**Problem description**
Extract, from the records beneath this instruction, each line that contains the word "will".

**Stored records**

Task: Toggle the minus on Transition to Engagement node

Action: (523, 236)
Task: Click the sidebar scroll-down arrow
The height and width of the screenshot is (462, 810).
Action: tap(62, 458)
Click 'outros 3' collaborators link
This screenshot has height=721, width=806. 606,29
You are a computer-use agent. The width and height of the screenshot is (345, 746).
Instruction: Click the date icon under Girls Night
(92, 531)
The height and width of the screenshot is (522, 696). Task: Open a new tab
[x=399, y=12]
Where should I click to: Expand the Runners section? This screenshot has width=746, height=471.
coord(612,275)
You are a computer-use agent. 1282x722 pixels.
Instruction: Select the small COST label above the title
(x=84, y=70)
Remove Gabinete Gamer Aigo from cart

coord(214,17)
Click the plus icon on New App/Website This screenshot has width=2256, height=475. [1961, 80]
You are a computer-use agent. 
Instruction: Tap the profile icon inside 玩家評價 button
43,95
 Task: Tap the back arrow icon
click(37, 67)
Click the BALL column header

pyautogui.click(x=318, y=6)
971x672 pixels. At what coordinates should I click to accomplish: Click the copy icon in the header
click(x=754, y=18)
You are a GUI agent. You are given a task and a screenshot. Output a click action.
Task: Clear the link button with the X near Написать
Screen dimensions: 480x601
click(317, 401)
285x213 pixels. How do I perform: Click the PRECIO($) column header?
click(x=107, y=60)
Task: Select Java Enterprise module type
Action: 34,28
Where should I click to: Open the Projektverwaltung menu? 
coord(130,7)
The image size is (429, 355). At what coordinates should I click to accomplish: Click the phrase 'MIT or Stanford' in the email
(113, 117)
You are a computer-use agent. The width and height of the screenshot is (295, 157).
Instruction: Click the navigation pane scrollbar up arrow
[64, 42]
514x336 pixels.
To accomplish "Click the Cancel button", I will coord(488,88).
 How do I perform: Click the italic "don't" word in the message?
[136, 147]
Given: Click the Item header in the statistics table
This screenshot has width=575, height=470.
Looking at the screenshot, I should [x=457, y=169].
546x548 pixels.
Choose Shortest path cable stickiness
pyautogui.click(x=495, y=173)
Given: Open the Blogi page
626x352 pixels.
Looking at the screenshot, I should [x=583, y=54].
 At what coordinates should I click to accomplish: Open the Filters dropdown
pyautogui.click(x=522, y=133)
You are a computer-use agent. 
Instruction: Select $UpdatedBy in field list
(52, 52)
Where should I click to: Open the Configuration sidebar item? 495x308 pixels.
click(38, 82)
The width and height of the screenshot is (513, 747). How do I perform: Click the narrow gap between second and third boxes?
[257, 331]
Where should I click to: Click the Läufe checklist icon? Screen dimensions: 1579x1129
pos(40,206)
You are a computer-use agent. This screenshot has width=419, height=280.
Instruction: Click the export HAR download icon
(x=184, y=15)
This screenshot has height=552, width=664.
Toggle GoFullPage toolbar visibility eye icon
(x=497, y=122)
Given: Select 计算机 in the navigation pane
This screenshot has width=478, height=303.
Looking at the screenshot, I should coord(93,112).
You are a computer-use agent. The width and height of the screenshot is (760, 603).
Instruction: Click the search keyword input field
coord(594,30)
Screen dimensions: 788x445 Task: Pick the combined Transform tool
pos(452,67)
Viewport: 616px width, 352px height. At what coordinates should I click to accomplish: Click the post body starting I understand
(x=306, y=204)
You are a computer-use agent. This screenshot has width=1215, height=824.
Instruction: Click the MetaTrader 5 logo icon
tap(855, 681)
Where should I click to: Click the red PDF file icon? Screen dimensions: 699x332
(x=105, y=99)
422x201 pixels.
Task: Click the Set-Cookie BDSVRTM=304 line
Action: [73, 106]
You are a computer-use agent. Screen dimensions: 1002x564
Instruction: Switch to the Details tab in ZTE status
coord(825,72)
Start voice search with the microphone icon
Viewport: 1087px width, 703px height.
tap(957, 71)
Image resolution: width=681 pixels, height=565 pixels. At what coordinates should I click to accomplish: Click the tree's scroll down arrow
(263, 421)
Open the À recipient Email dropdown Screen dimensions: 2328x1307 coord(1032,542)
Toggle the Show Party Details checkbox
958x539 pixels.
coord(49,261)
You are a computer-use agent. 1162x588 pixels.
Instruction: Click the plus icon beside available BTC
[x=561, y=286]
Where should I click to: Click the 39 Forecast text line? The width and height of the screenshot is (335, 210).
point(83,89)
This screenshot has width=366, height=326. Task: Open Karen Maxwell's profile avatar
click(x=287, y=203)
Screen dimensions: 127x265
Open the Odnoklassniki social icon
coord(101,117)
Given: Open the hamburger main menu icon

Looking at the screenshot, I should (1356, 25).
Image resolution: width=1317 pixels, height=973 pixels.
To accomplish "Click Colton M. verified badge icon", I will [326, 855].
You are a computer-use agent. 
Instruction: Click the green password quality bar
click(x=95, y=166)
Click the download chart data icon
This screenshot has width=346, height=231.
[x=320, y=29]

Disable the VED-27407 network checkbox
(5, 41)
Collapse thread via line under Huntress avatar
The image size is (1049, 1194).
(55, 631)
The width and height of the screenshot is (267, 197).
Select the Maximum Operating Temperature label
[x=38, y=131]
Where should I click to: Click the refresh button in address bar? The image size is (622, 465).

**Exercise solution**
To accomplish "Click the Cancel button", I will coord(488,88).
To accomplish "Click Colton M. verified badge icon", I will [326, 855].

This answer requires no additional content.